Structuralism is obsessed with structures and the laws that govern structures.
Individual works become mere instances of a law or laws, and the meaning of
one work depends upon its individual units and the relationships between them –
for example, an image of a sun and a moon in a poem is a structure, but
structuralists believe that the meaning of one depends upon its relation to the
other. Their meaning is relational, and thus all you need to know to infer meaning
is found within the work. This also means that, as long as the relationships
between the elements remain unchanged – even if the elements are changed –
then the story will remain the same. The individual items themselves have no
special symbolism or meaning.
Ferdinand de Saussure:
Ex: c-a-t – the written is the signifier while the signified is ‘cat’, what the
letters spell out. The relationship between them is arbitrary. This is also
true for the whole word ‘cat’ and what it refers to, the actual animal (the
referent).
Each word, thus, has meaning only because it is different to others – cat’s
meaning exists in the fact that it is not cap, cad or bat.

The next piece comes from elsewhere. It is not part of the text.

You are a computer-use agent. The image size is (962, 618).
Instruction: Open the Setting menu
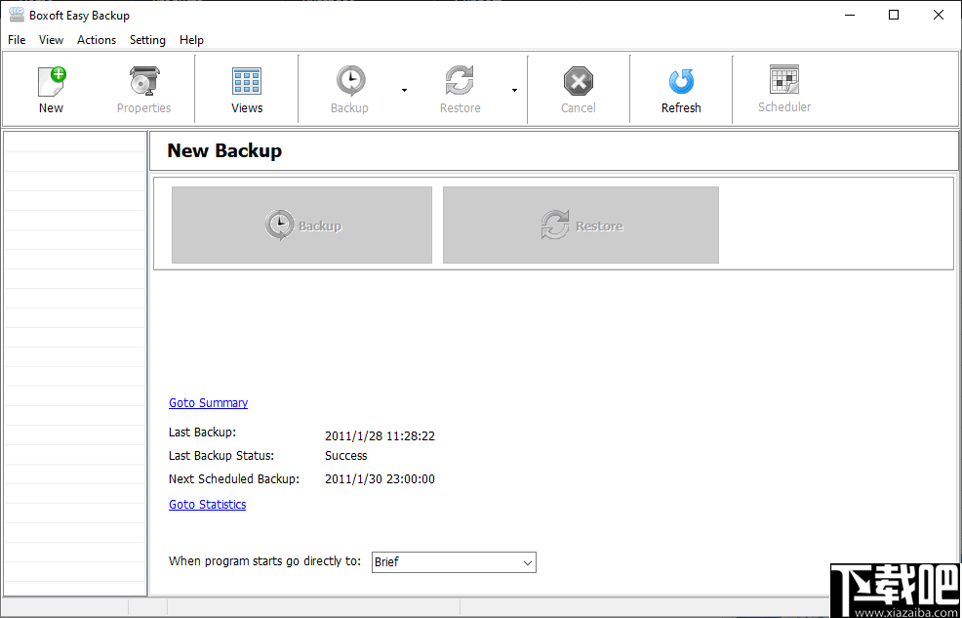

Historical change affects the individual parts of a language which, in turn, affects
the whole language. Change is, therefore, disturbance and disequilibrium in an
otherwise conflict-free system. It is also something that happens by accident.
Jakobson:
The poetic is about a language in self-conscious relationship to itself – that is, the
poetic functioning of language promotes signs and draws attention to their
material qualities rather than simply using them in communication. In the poetic,
the sign is pulled away from its object, which gives it a certain independence.

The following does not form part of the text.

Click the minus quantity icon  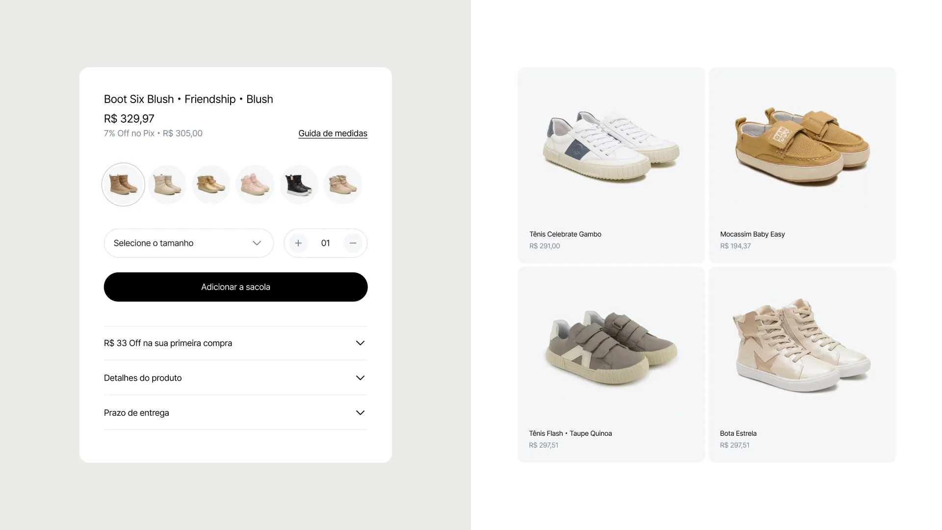pyautogui.click(x=353, y=243)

Czech structuralists also insisted that each work was to be considered as one
part of a whole.
Vladimir Propp – seven spheres of action and 31 fixed elements make up all folk
tale by combining the spheres of action in different ways. A.J. Greimas also
added the idea of a structural unit, an actant (Subject, Object, Sender, Reciever,
Helper, Opponent) which swallow up Propp’s spheres of action. Tzetan Todorov
does the same with the Decameron by reducing all the characters to nouns and
their actions as verbs, does allowing every story of the Decameron to be read as
a kind of extended sentence.
Gerard Genette – recit, the actual order of events in the text; histoire – the
sequence in which those events actually occurred; narration – the act of
narrating. The first two can be considered as plot and story. There are also five
central categories of narrative analysis – order (time order of narrative, including
prolepsis/anticipation; analepsis/flashback); duration (time spent on narrations’

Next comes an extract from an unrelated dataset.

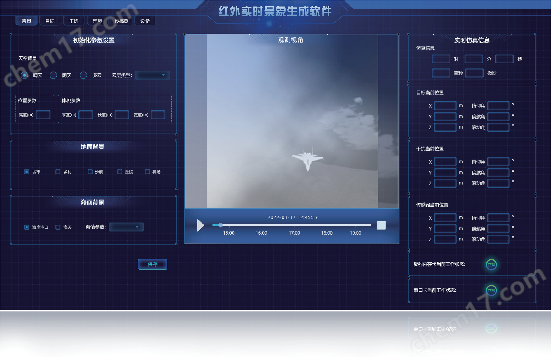Toggle the 沙漠 ground background checkbox
The height and width of the screenshot is (357, 551).
tap(90, 172)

episodes); frequency (did an event happen once and was narrated once, or was
it narrated several times but happened once?); mood – distance (relation of the
narration to its materials, i.e. is it recounting the story [diagesis] or representing
it [mimesis?] and is it told in free/direct/indirect speech?) and perspective (point
of view).
With point of view, the narrator may know more or less than the
characters, the narrative may be delivered by an omniscient narrator or
recounted by one character from within the story in one fixed position or In
variable positions, or it may be recounted by several characters. There is
also the matter of external focalization – the narrator knows less than the
characters.
There is also ‘voice’ – the act of narrating. A narrator may be heterodiegetic
(absent from his own narrative), homodiegetic (inside his narrative, i.e. first
person) or autodigetic (he is inside the narrative and is the main character, such
as Harry Potter). Ergo, it alerts us to the difference between narration – the
act/process of telling a story – and narrative – what is actually said.